Using this approach, cormeta already succeeded in completing a number of validation projects, for example at Pascoe in Giessen, Germany, which became the first pharmaceutical company to work with state-recognized electronic manufacturing instructions – based on its SAP system. There is, after all, a great amount of documentation to be done in the pharmaceutical industry.
Let’s take the documentation that needs to be completed during production. This comprises a folder with handwritten additions and signatures. Even though digital signatures using the IT system (like at Pascoe) are possible, the move toward electronic documentation is slow. This is not only because such a shift is time-consuming and costly, but also because companies are concerned that the new processes will not be accepted by the authorities. However, the law does permit such electronic documentation.

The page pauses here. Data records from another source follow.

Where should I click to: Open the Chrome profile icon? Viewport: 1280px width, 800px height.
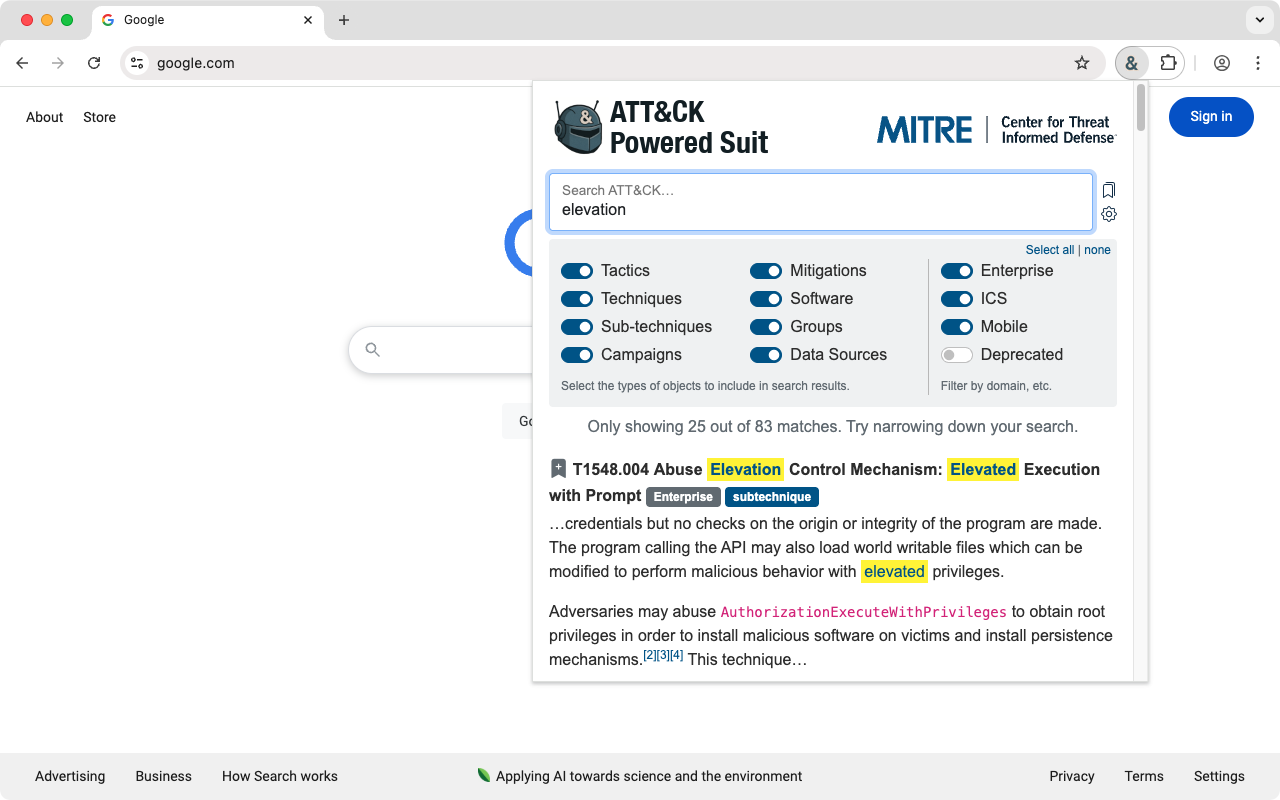(x=1222, y=62)
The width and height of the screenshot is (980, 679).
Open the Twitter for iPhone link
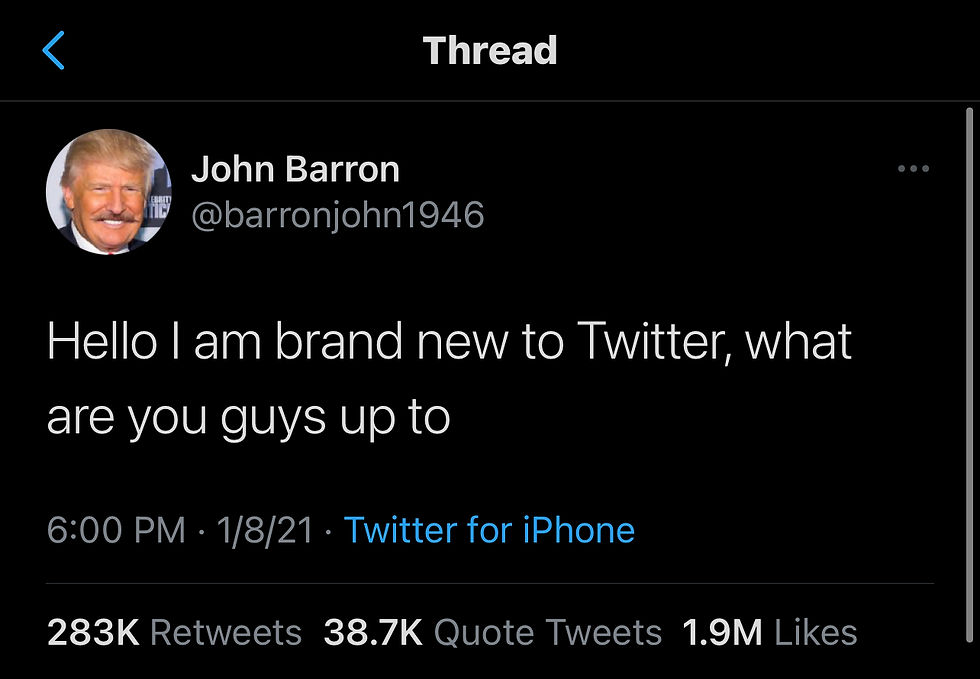(x=489, y=530)
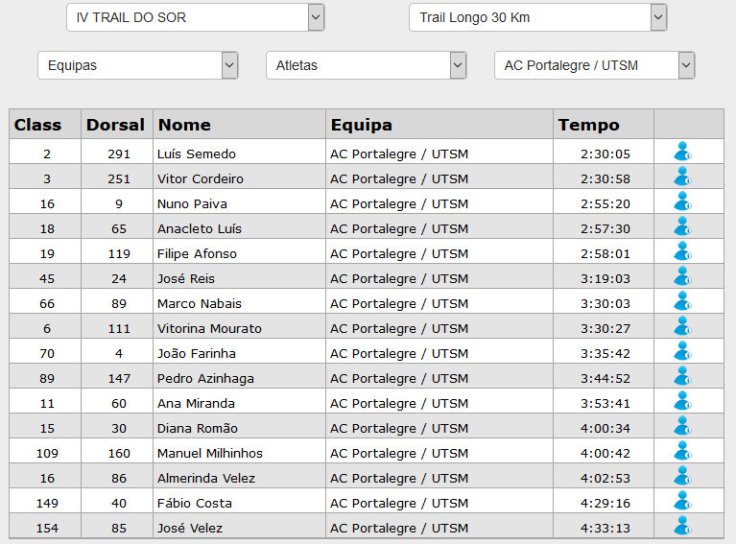Open profile icon for Diana Romão

(x=682, y=427)
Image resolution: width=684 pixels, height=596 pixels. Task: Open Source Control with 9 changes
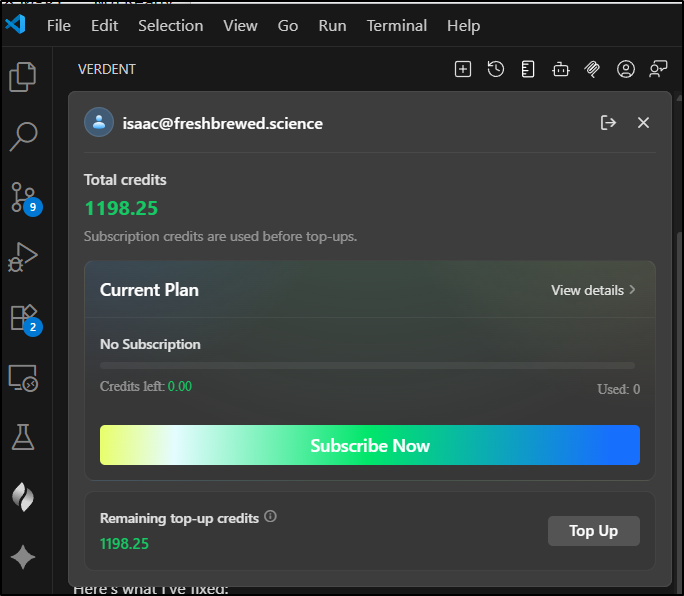(23, 197)
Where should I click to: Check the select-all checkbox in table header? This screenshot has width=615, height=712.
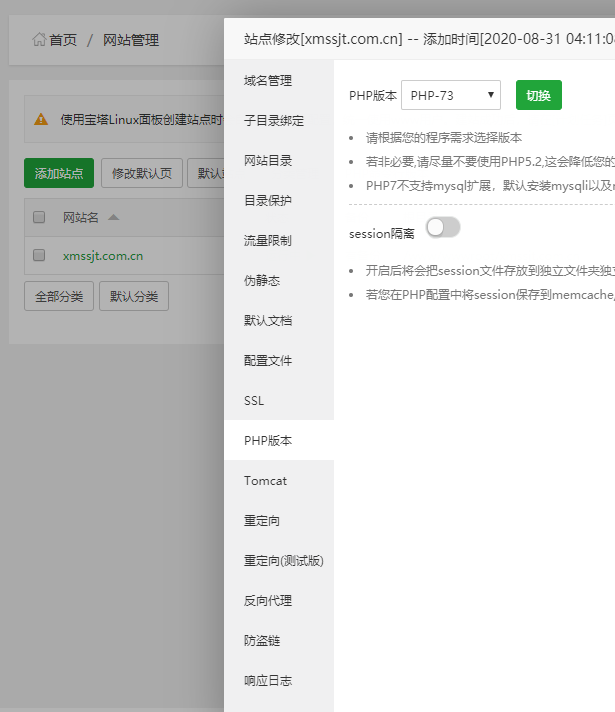click(x=39, y=217)
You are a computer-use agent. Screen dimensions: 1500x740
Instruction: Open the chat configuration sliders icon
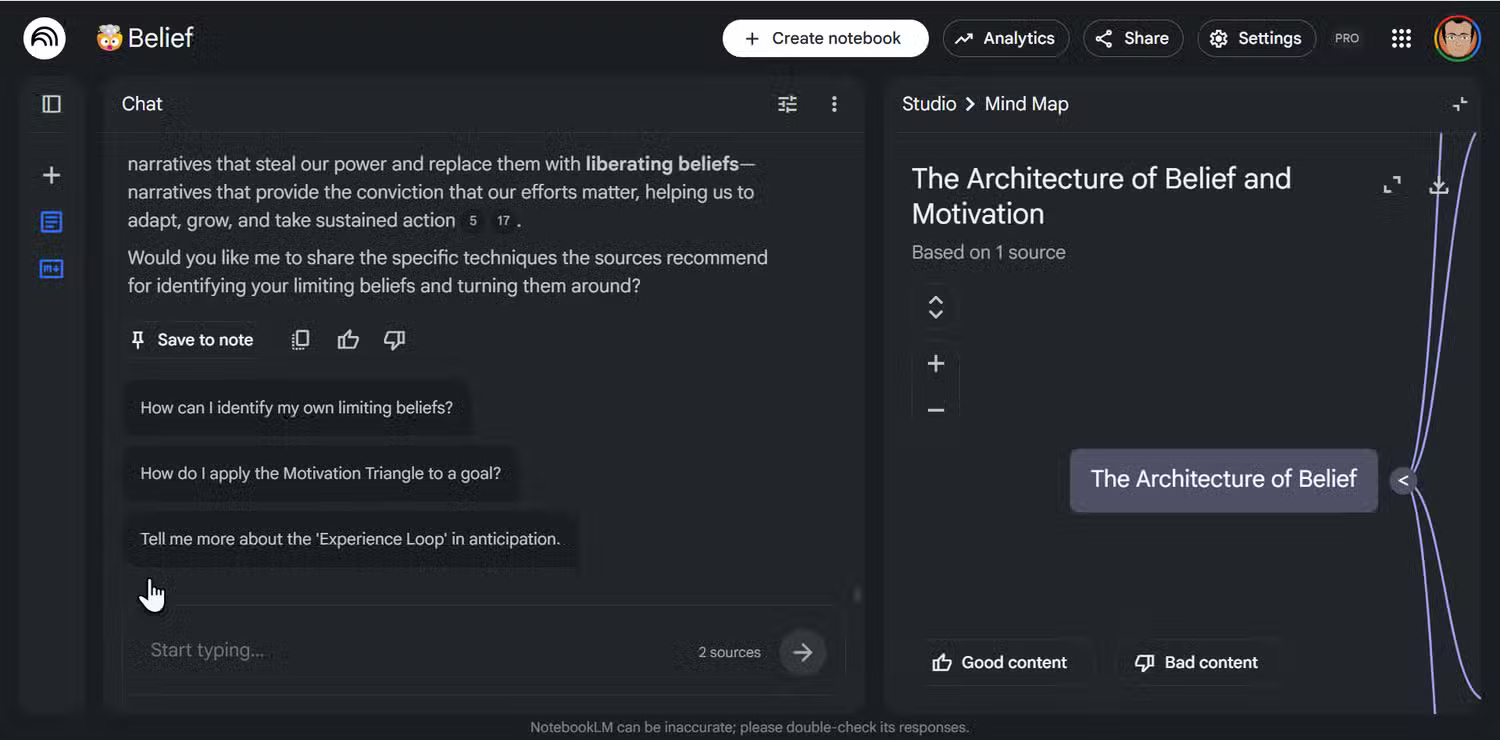788,104
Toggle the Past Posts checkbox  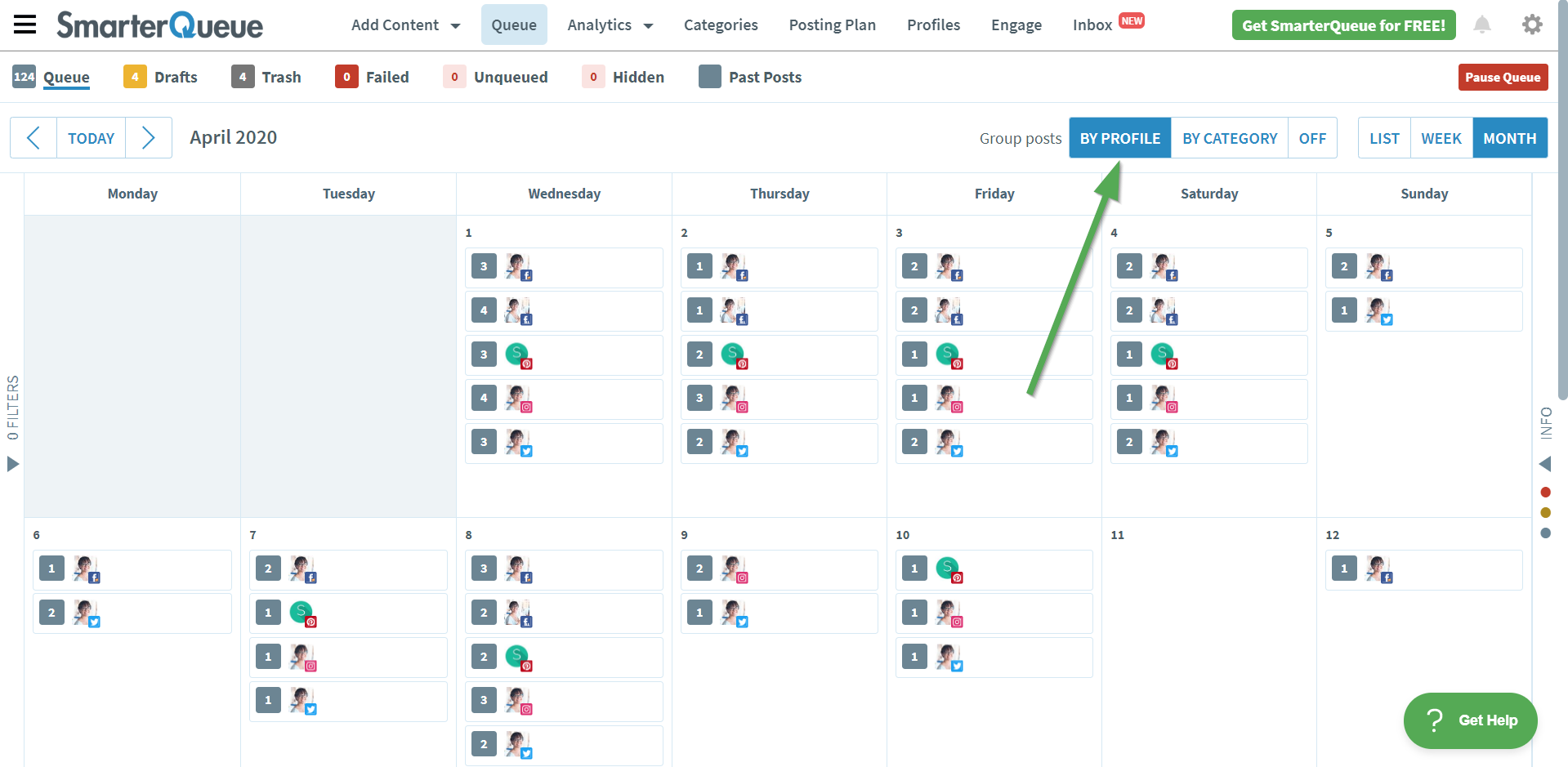pos(709,77)
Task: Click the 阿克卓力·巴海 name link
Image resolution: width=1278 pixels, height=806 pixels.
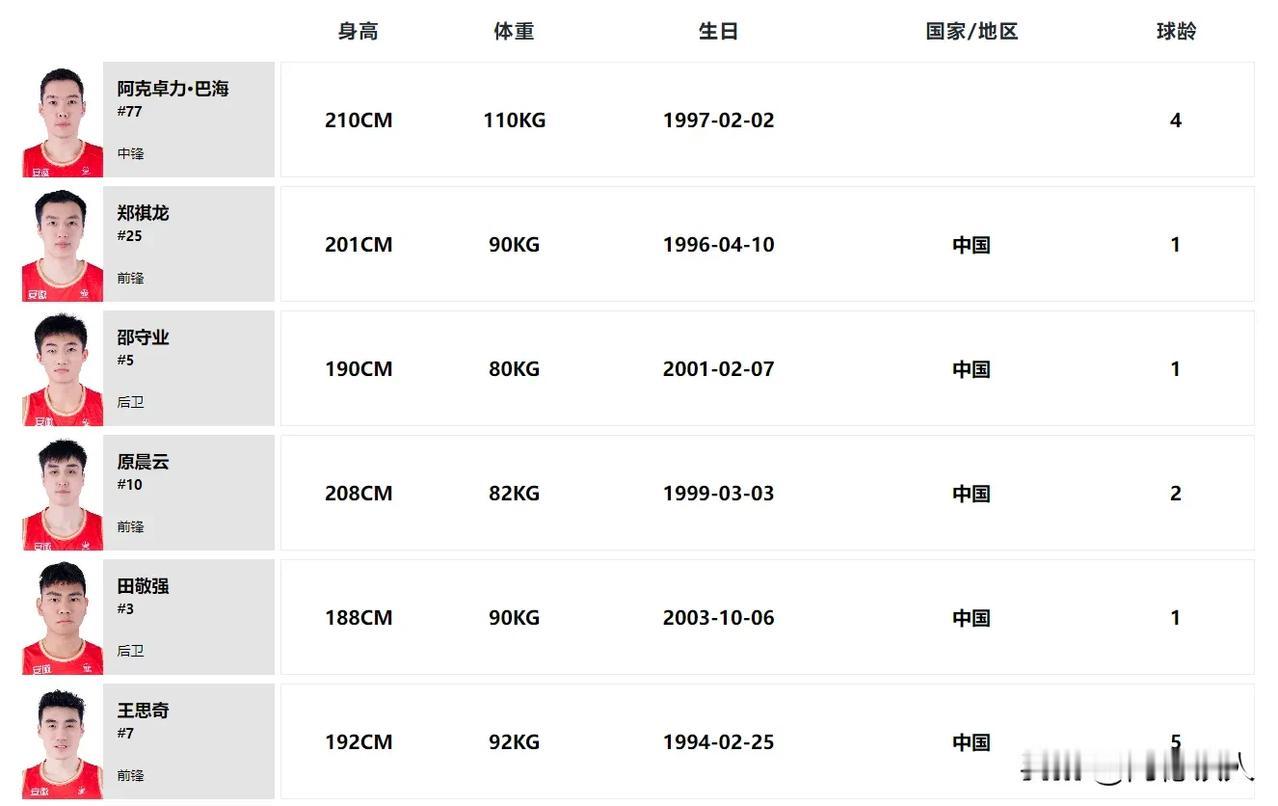Action: coord(173,89)
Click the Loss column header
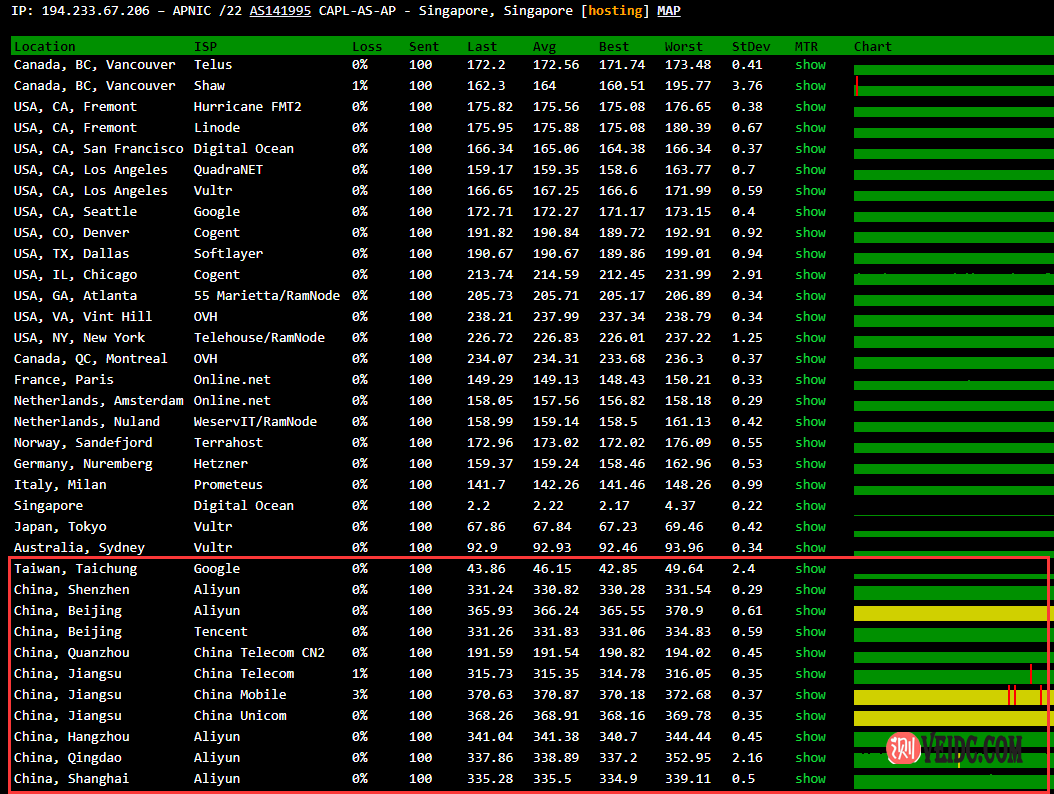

For companies bound by GMP, validation is a legal requirement and – first and foremost – just costs money. If an IT system was previously in place, validation certainly enables you to measure whether the IT processes have become more effective, because reference values are often available. If, however, new ERP software is implemented and validated, such reference values do not usually exist.
Nevertheless, validation is good for increasing a company’s sense of security: Risks and faults are exposed and can be excluded. And a side effect is that companies often track down not just risks but also potential savings.
It is also more cost effective to avoid errors right from the start than to remove them later at great expense. For instance, it is of course better to ensure that a recipe is followed exactly during the production process than to have to call faulty goods back – an expensive operation, which damages a company’s image to boot.